Alors, concentrons-nous et sonnons la trompette de la renommée de ces managers qui… savent manager. Bien sûr, « c’était pas des anges non plus, l’évangile ils ne l’avaient pas lu ». Mais il y en a plein, qui, le moment venu, se retroussent les manches, parfois remontent les bretelles mais toujours travaillent de concerts avec leurs équipes.
A qui ils « proposent un coin de parapluie contre un coin de paradis » comme chantait Brassens.
Et les coéquipiers chantent alors en chœur et avec cœur « des bateaux j’en ai pris beaucoup mais le seul qui ait tenu le coup, qui n’ai jamais viré de bord, naviguait peinard sur la grand’ mer des canards et s’appelait les copains d’abord. »
Les capitaines à bord, ce sont ces managers qui savent créer un climat de confiance. « On est n’importe qui, on vient n’importe quand et comme par miracle par enchantement on fait partie de la famille.

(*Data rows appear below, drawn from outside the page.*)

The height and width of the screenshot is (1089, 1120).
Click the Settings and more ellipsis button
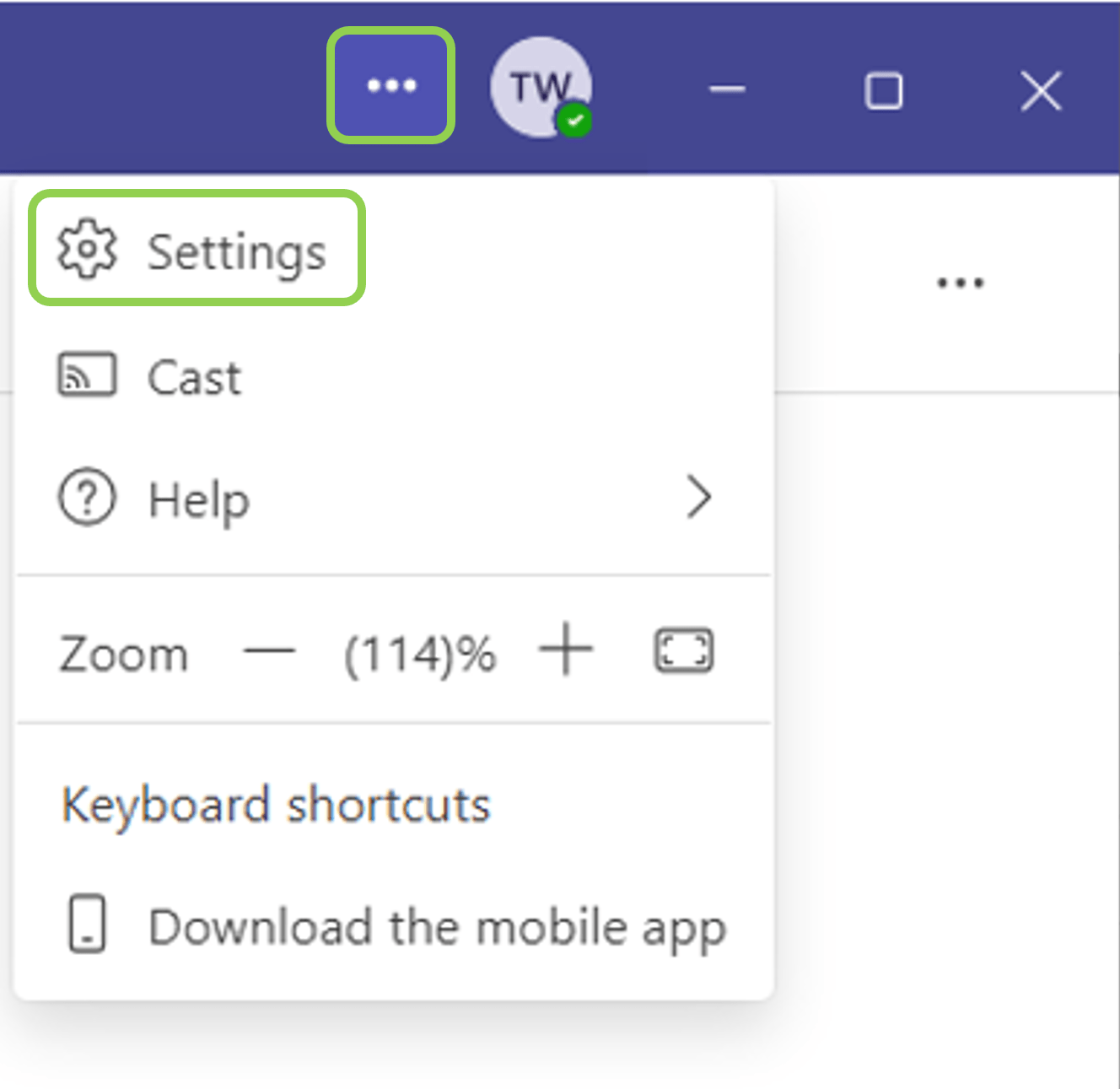pyautogui.click(x=391, y=85)

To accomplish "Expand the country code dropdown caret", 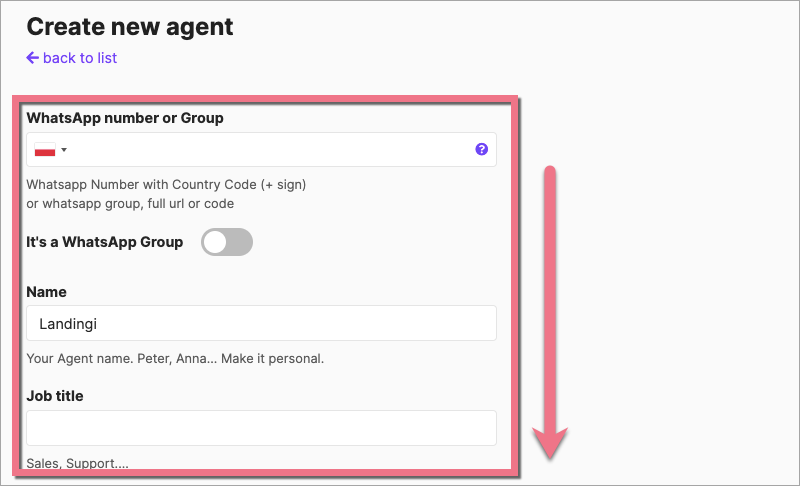I will point(64,150).
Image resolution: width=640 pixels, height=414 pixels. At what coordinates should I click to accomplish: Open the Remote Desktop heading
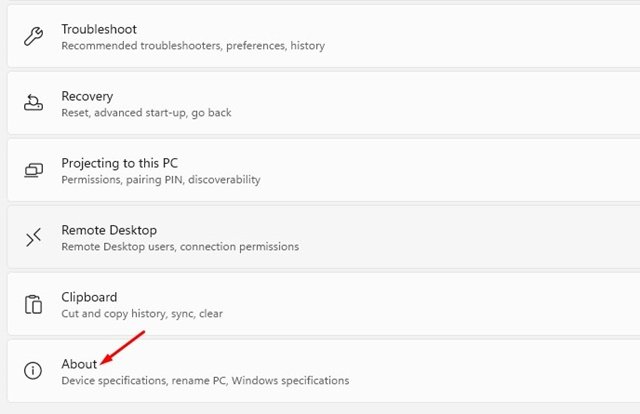point(109,230)
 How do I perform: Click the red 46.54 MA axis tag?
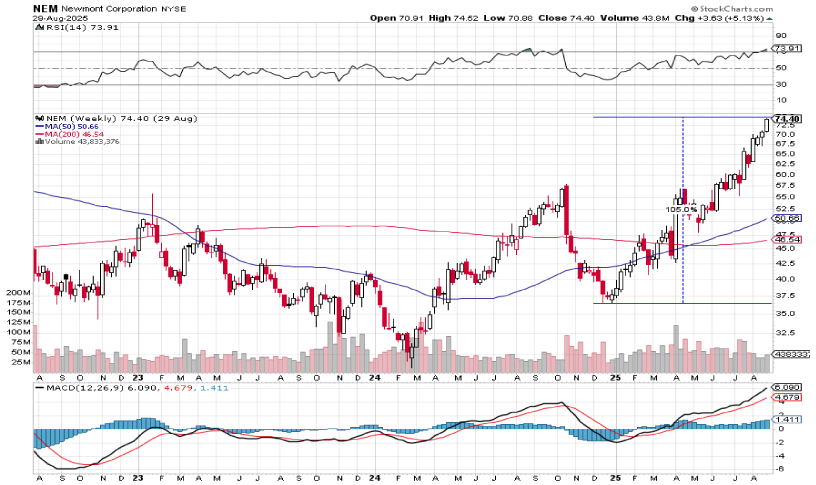pyautogui.click(x=786, y=240)
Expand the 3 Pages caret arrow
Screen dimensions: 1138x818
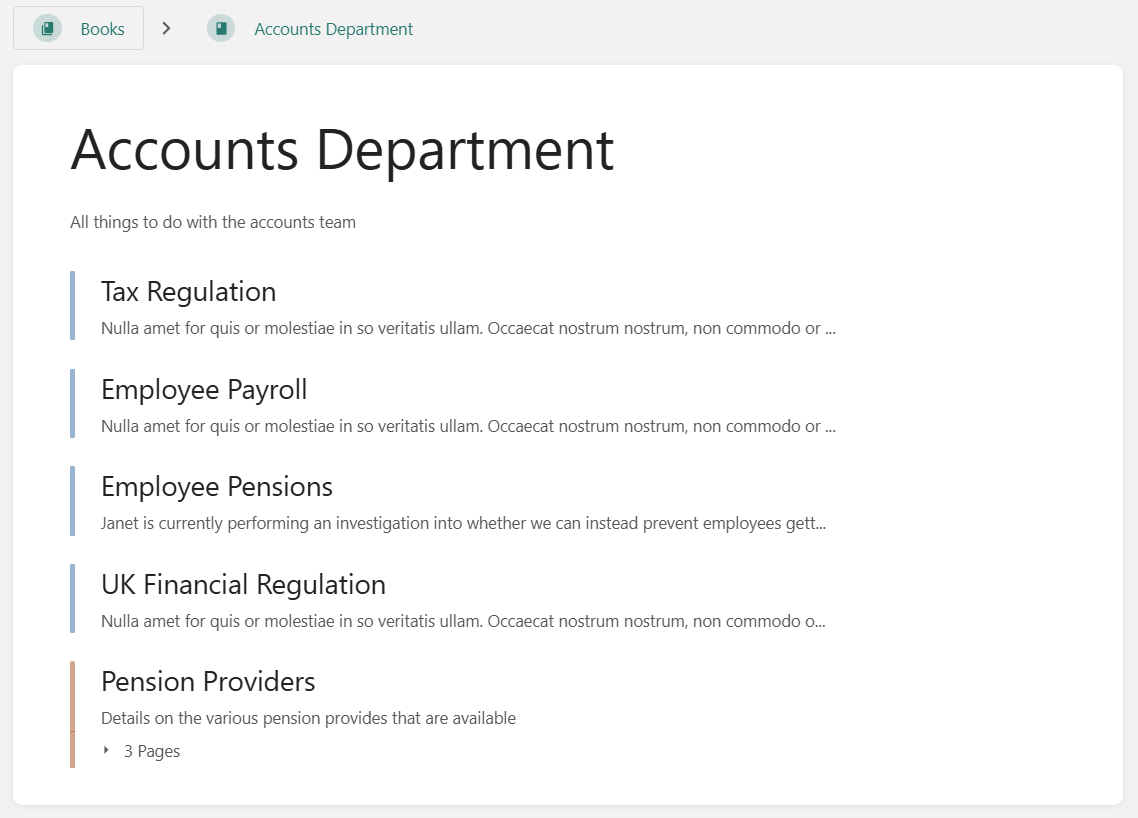point(107,751)
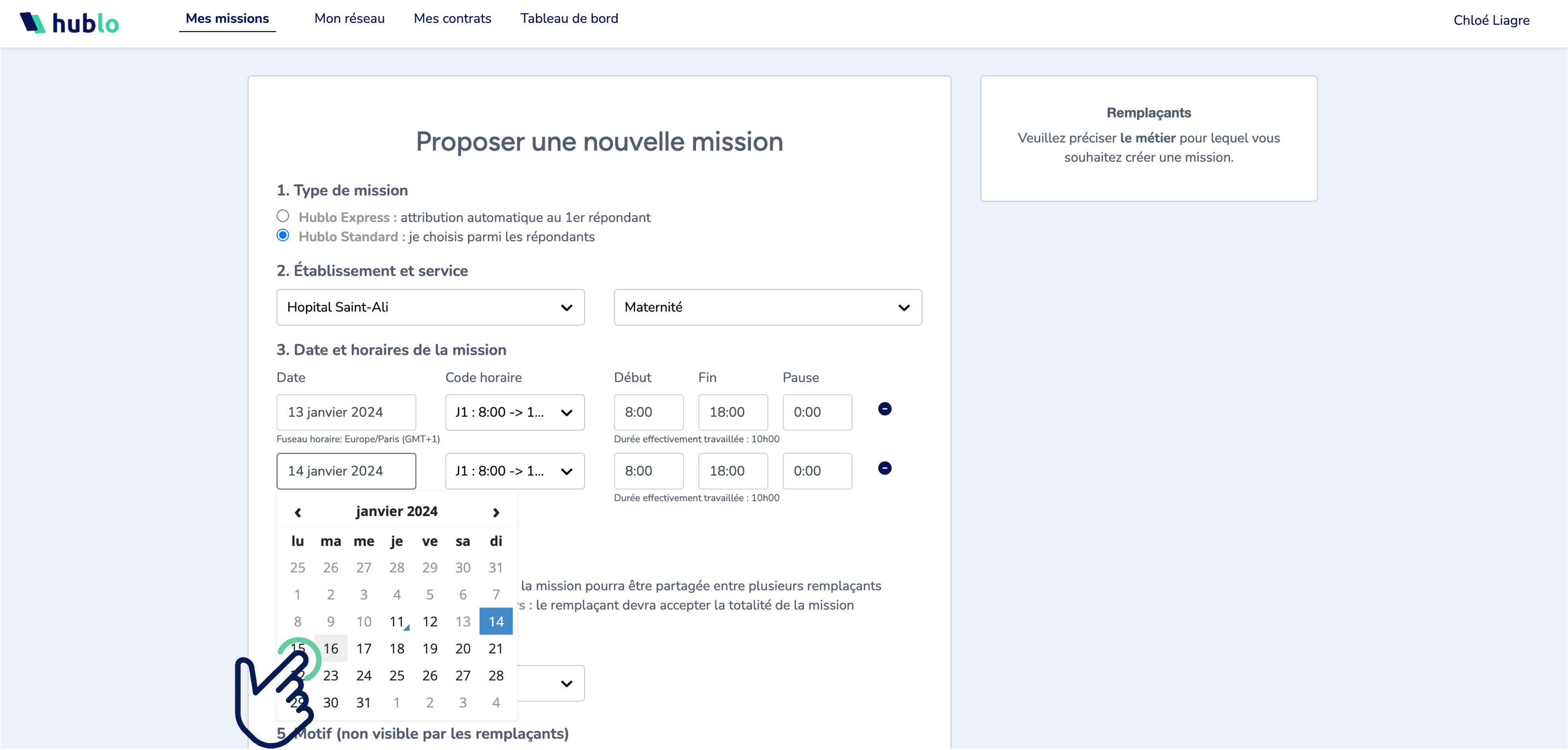Open the Hopital Saint-Ali establishment dropdown
1568x750 pixels.
click(x=430, y=307)
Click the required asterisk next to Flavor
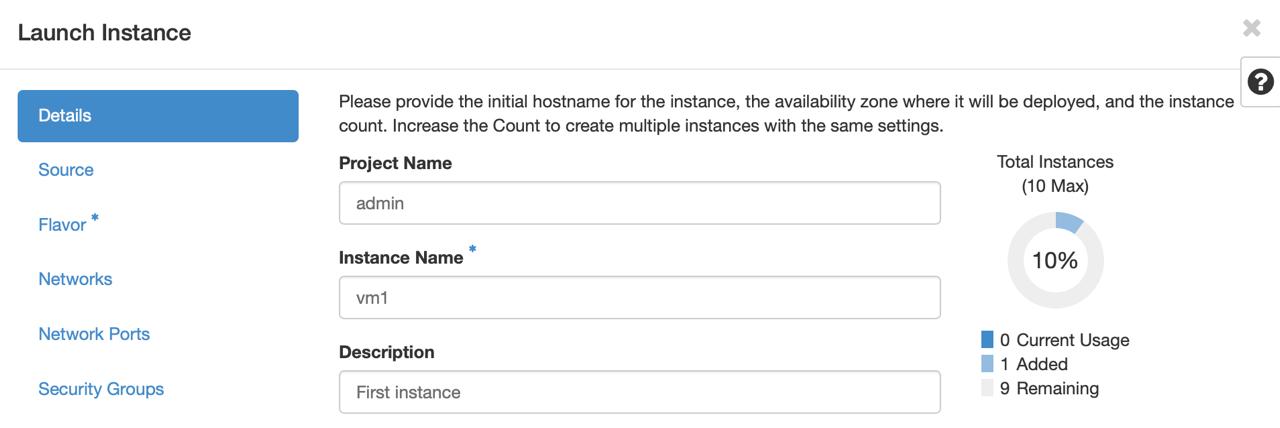Image resolution: width=1280 pixels, height=428 pixels. [95, 217]
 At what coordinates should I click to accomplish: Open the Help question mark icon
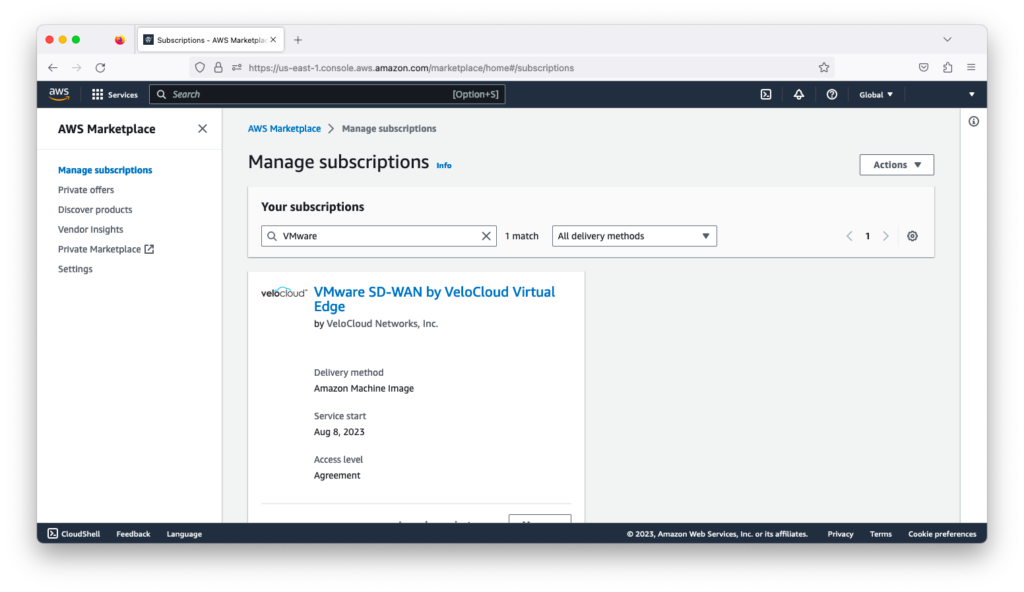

Dans son cœur en se poussant un peu reste encore une petite place, chez Jeanne, la Jeanne. »
Et Brassens de reprendre « Dieu fasse que ma complainte aille tambour battant lui parler de la pluie lui parler du gros temps » et replacer le manager là où il doit être. Un être humain comme les autres, fait de vices et de vertus, et soulignons donc celles-là, car elles peignent un monde plus beau à contempler.
En résumé, il est à toi ce podcast, toi le manager, qui sans façon m’as donné envie de m’engager, quand les autres me tiraient dans les pieds. Toi le manager, qui m’a tendu la main quand les croquantes et les croquants, tous ces gens bien intentionnés s’amusaient à me regarder couler. Ce n’était rien qu’un petit soutien mais il m’avait chauffé le corps et dans mon âme il brule encore, à la manière d’un feu de joie.
J’ai bon chef ?
Oui tu as bon mais on ne va pas en faire toute une histoire.